First off, think about all of the good things about yourself.
Secondly, remember that you are carrying a life that you will be responsible for for atleast the next 18 years. Not trying to scare you, you should be concious of how EVERY decision you make will effect your child.
Now about your BF, has he always been this way? Were there signs of his behavior there before things got serious, and you didn't see it? Or you didn't want to see it? If he wasn't always this way, then the it could be the stress of having a new child. Maybe he knows the baby will be more important than him and is jelous? He maybe nervous or scard about becoming a father. No matter what the situation is, it is no excuse for him to treat you, the soon to be mother of his child badly. He should have the utmost respect for you, and instead of hurting you or making you feel bad he should be protective of you. A lot of times men want to play, but don't want to pay. He probably doesn't want the responsibitlity.

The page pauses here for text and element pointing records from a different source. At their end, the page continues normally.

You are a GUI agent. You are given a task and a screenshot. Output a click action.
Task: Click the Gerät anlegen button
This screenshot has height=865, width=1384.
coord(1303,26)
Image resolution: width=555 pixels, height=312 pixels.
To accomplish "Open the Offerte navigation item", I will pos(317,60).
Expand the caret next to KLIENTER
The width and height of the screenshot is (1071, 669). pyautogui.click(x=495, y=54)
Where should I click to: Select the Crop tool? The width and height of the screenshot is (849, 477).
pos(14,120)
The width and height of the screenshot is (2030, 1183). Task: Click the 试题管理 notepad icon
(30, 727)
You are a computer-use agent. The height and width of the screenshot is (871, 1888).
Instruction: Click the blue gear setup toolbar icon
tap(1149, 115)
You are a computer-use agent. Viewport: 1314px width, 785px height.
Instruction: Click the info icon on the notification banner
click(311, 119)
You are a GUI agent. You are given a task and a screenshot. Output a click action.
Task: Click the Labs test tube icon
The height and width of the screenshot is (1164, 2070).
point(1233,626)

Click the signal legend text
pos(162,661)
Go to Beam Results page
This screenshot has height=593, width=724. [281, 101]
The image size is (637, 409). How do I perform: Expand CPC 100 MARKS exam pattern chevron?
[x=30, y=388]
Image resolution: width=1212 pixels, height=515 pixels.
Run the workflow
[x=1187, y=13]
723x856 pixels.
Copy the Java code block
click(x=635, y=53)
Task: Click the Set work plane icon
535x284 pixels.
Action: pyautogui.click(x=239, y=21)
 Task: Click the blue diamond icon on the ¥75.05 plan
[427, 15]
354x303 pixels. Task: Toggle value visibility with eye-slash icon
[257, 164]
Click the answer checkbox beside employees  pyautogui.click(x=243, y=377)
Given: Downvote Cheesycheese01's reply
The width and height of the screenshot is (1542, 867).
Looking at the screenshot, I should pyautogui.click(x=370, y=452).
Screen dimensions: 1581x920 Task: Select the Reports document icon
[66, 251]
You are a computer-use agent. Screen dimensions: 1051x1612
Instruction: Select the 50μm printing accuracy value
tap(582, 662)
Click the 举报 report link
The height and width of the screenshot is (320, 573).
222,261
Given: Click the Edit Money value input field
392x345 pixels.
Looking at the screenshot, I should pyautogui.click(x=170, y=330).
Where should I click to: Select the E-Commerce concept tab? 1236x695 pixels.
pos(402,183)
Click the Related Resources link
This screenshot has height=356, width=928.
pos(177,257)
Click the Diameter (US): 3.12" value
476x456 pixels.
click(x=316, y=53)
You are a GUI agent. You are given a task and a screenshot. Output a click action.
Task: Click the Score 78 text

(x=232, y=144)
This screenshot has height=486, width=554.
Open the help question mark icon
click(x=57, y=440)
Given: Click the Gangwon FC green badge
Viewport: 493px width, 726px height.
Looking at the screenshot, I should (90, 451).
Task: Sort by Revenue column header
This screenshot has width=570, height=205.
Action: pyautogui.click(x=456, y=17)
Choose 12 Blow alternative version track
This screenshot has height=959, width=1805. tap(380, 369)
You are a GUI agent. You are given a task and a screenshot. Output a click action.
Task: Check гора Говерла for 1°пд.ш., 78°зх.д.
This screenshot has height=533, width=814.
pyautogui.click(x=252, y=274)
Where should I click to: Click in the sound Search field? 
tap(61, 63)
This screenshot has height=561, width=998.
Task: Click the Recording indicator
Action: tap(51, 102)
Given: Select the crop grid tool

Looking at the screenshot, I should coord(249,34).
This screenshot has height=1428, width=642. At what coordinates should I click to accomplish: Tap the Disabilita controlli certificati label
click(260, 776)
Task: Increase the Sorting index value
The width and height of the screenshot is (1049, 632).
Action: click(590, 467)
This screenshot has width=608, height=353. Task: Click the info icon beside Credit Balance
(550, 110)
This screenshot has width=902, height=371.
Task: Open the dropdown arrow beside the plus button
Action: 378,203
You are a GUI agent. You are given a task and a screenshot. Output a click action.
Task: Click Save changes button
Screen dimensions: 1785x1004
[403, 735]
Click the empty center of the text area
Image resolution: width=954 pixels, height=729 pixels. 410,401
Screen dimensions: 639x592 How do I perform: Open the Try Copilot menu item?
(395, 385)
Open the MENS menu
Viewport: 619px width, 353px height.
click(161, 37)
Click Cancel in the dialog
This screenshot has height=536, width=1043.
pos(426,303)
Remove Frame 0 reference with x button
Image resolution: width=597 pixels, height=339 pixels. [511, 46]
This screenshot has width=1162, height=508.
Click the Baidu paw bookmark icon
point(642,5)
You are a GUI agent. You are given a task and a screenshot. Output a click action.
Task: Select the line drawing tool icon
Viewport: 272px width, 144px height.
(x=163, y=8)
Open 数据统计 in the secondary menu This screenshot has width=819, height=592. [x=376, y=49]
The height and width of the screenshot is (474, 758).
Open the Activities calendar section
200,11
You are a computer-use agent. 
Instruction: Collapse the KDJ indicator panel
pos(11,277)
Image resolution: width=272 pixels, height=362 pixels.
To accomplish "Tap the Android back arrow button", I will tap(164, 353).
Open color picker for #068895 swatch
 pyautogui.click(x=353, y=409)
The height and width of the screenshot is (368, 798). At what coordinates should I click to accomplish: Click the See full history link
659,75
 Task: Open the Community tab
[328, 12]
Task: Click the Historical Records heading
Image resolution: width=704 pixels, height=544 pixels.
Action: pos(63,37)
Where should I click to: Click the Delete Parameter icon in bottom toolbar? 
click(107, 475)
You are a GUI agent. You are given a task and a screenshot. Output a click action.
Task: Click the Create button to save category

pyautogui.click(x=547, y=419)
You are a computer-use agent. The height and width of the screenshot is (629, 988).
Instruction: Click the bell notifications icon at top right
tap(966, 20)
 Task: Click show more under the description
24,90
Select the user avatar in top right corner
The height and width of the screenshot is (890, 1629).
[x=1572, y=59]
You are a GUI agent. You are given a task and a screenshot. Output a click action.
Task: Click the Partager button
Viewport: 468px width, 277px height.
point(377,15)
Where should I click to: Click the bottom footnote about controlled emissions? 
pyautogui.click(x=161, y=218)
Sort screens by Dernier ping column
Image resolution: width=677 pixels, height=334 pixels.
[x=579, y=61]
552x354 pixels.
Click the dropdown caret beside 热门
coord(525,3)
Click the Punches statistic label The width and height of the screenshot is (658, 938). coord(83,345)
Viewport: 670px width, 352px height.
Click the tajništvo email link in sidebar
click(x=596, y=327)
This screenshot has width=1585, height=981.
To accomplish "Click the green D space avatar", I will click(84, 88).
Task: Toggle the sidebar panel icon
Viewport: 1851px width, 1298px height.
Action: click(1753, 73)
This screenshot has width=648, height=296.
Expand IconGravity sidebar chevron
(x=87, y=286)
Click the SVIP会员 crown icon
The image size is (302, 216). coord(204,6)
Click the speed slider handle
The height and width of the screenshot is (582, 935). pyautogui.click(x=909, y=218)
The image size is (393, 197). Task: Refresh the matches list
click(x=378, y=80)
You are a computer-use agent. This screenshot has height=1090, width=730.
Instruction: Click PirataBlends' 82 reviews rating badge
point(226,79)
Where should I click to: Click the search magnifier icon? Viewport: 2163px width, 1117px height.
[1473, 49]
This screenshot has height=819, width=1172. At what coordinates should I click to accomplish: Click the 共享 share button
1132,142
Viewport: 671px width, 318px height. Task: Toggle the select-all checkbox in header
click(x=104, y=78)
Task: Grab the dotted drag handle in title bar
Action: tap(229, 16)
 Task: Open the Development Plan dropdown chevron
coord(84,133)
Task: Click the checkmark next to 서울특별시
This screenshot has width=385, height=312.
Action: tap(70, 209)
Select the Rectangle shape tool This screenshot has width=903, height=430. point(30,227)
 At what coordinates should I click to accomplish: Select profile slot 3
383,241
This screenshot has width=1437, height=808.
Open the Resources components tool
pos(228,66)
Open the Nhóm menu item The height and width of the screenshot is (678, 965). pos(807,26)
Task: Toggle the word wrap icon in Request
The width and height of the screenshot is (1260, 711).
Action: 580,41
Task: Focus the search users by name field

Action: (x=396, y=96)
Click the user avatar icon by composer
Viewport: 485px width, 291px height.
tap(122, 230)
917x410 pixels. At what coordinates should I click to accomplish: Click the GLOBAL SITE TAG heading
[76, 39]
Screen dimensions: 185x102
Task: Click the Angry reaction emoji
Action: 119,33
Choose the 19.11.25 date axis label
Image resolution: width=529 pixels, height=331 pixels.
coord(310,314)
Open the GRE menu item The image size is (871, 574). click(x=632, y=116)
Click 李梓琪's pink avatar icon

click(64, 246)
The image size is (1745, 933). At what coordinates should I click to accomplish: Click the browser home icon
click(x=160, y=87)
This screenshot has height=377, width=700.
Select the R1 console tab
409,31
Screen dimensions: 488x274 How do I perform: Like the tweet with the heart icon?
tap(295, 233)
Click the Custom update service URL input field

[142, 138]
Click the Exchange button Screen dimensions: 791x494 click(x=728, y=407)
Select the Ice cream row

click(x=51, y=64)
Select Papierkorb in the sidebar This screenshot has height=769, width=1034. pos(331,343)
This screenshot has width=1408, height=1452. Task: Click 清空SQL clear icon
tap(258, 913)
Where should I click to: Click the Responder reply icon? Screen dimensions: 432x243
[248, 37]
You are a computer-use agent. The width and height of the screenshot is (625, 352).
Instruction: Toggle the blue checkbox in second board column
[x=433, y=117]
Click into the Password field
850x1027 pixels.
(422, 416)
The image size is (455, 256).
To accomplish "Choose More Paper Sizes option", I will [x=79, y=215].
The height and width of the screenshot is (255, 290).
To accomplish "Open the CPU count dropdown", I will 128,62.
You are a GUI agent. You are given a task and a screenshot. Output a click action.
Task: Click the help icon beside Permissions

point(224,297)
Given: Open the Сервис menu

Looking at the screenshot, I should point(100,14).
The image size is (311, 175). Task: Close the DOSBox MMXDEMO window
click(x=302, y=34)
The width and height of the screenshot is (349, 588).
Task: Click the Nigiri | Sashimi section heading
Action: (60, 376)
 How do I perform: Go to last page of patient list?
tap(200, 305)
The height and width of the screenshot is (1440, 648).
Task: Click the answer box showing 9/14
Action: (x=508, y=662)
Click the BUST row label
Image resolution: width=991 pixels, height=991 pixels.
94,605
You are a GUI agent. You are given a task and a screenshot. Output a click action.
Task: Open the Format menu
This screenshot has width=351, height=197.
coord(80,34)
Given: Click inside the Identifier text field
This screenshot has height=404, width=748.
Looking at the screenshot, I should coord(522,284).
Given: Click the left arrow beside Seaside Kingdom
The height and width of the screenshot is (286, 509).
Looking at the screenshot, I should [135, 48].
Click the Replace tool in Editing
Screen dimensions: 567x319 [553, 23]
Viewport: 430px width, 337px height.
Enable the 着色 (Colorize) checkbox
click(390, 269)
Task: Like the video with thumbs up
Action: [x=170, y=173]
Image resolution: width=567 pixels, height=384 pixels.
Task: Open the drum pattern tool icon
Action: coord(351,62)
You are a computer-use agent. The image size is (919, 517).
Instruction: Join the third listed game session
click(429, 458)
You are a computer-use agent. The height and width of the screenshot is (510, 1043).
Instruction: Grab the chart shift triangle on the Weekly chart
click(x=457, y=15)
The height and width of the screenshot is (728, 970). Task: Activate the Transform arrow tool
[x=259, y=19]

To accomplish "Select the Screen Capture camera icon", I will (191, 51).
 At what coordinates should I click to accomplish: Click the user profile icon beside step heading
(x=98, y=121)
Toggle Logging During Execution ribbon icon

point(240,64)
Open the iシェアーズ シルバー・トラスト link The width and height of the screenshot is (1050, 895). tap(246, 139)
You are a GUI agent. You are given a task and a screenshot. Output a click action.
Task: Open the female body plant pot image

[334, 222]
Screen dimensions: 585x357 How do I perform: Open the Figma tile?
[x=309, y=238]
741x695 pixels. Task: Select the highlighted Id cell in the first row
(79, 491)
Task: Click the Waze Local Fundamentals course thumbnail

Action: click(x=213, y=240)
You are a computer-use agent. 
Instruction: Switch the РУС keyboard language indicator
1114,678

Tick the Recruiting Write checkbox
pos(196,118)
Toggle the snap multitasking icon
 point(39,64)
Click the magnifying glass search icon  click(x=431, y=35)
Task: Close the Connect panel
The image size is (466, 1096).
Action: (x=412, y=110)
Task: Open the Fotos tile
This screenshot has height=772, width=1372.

You definately deserve better, and so does your little one. Stress could cause you to have a miscarriage and several other complications during your pregnancy, you don't need to be stressed. If it will be better for you and your baby to leave, then do it.
If you just don't want to leave (which I think might be best) try and talk with him. See if you can get him to open up. If he shuts you out, or says he will change and doesn't, it's a sure sign it's not going to work. That means that things may only get worse.
You can't be in a relationship by yourself, if he wont' try he's not worth your time. If you still don't want to leave him permantly leave for a while. Maybe being lonely or having you away will show him what he could lose. Also remember you can't force anyone to love you. Remember to love yourself, and remember your baby will love you no matter what. I will pray for you, and I hope this helps.